● **TO DO**:
Copy out, exactly and with nothing else, the stretch of lines that starts at the line containing "AGB (219, 1862)" and finishes at the end of the data.

● **ENTRIES SUPPLIED**:
══════════════════════════════

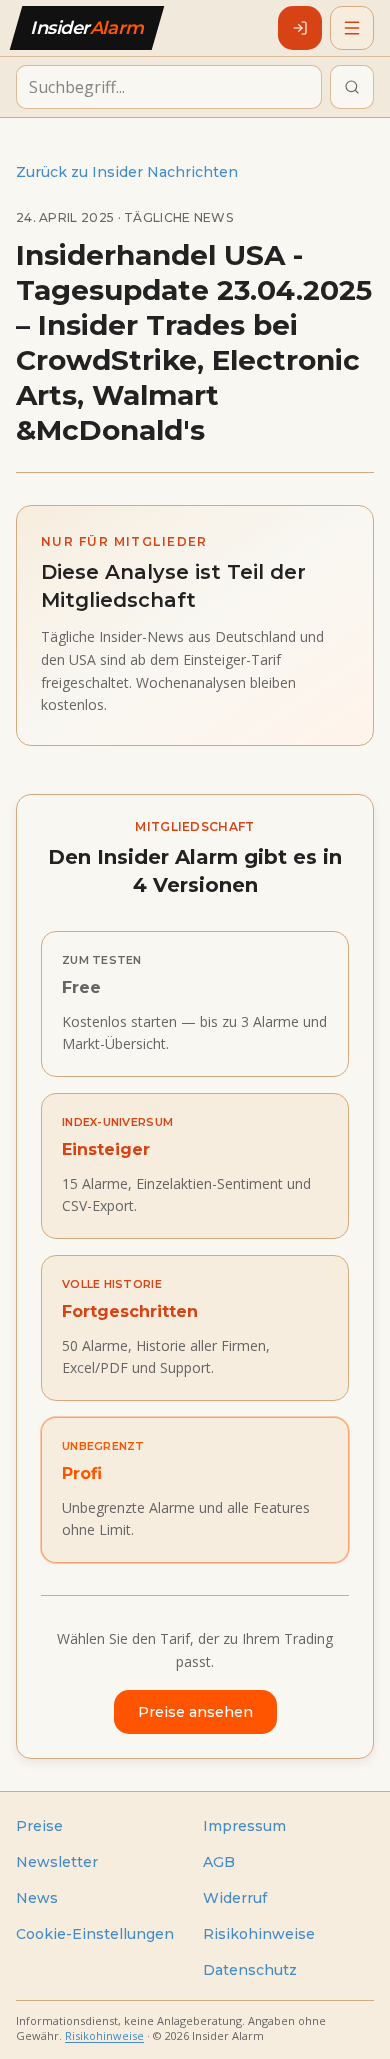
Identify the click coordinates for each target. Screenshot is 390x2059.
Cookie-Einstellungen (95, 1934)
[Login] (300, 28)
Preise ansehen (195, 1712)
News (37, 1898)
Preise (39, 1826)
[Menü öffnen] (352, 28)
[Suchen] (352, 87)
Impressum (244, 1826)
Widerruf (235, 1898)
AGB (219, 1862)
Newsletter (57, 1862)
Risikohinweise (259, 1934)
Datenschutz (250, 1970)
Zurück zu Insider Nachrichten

══════════════════════════════

● **SOLUTION TO THE EXERCISE**:
AGB (219, 1862)
Newsletter (57, 1862)
Risikohinweise (259, 1934)
Datenschutz (250, 1970)
Zurück zu Insider Nachrichten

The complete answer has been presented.